Lately, there has been a lot of talk about how some FIIs have been spooked by the retrospective MAT notices and poor Q4 results from India Inc.
Short-term funds in particular have been on a selling spree that has led to a 10% correction in Nifty – after it touched a lifetime high in early Mar ‘15.
So, what are FIIs doing with the funds pulled out from India? A look at the comparative charts of six Asian indices clearly show that Nifty is not the sole sufferer.
Only Hang Seng has outperformed Nifty – and that too only during the past month.
Hang Seng vs. NIFTY (in green)
The 1 year closing chart of Hang Seng underperformed Nifty till mid-April ‘15. But after touching a 52 week high, it has also faced a correction, and may be forming a head-and-shoulders reversal pattern.
Jakarta vs. NIFTY (in green)
The Jakarta Composite index has consistently underperformed Nifty dirong the past year.
Korea KOSPI vs. NIFTY (in green)
Korea’s KOSPI index spent several months in negative territory, but managed to eke out a small gain during the past year – but has clearly underperformed against Nifty.
Malaysia KLCI vs. NIFTY (in green)
Malaysia’s KLCI index has spent the past year in negative territory, and has been the worst performer among the Asian indices.

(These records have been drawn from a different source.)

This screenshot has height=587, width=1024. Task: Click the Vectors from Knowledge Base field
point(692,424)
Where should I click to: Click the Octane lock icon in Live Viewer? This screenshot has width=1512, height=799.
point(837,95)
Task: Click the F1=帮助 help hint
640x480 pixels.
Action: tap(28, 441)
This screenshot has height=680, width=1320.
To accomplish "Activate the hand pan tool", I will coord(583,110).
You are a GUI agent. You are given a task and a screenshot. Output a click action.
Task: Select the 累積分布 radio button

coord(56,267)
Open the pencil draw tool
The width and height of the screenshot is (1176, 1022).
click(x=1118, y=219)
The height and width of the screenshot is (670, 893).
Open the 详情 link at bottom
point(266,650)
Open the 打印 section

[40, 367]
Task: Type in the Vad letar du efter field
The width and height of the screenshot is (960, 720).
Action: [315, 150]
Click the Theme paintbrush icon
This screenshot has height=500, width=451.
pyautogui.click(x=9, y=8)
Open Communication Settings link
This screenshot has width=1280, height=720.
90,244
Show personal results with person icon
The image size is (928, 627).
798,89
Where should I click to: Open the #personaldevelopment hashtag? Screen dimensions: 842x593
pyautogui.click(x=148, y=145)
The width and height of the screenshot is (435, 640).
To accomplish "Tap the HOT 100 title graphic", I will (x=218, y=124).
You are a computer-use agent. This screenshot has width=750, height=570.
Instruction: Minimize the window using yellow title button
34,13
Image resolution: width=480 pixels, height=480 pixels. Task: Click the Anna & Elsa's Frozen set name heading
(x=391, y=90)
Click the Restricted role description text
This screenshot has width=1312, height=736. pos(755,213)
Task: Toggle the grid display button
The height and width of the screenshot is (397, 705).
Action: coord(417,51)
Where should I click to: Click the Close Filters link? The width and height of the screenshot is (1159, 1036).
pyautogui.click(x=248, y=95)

Singapore STI vs. NIFTY (in green)
Singapore’s Straits Times index has mimicked Jakarta’s moves – making a small gain but underperforming Nifty throughout the past year.
Taiwan TSEC vs. NIFTY (in green)
Taiwan’s TSEC index tried to keep pace with Nifty, but dropped off from Aug ‘14 onwards. It managed an 8% gain during the past year, underperforming Nifty by 50%.
Small investors should take heart. The present corrective move in Nifty is an opportunity to enter good large-cap stocks. You will reap the benefits when Nifty touches 12,000 (yes, it will – in the not-too-distant future).